**Exercise directions**
Every line of the data below is to be duplicated exactly, pictures excepted.

Provided records START

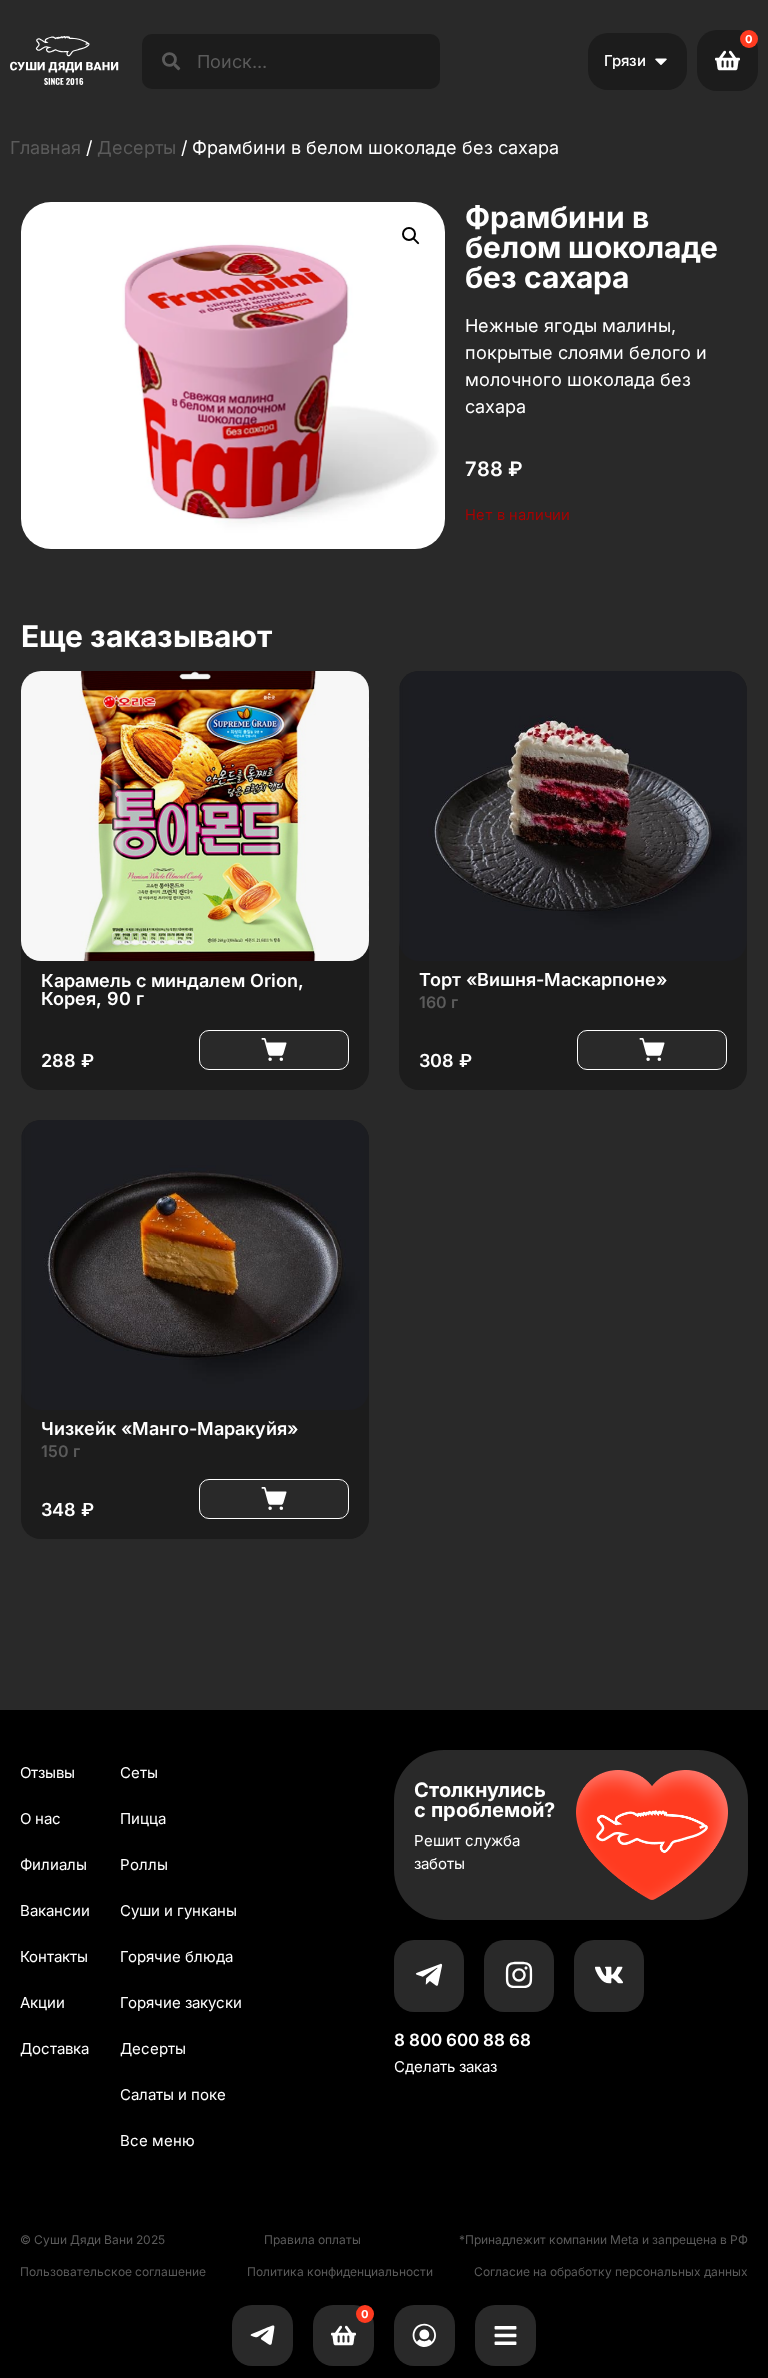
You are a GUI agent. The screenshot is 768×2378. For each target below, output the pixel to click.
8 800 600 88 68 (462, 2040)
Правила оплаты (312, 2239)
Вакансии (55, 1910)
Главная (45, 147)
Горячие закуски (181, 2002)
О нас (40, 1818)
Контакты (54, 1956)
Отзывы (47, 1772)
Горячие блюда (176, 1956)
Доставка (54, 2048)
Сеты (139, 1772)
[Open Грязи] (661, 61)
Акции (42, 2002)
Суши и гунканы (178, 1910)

Provided records END

**Task answer**
You are a GUI agent. The screenshot is 768×2378. For each target below, output the pixel to click.
8 800 600 88 68 (462, 2040)
Правила оплаты (312, 2239)
Вакансии (55, 1910)
Главная (45, 147)
Горячие закуски (181, 2002)
О нас (40, 1818)
Контакты (54, 1956)
Отзывы (47, 1772)
Горячие блюда (176, 1956)
Доставка (54, 2048)
Сеты (139, 1772)
[Open Грязи] (661, 61)
Акции (42, 2002)
Суши и гунканы (178, 1910)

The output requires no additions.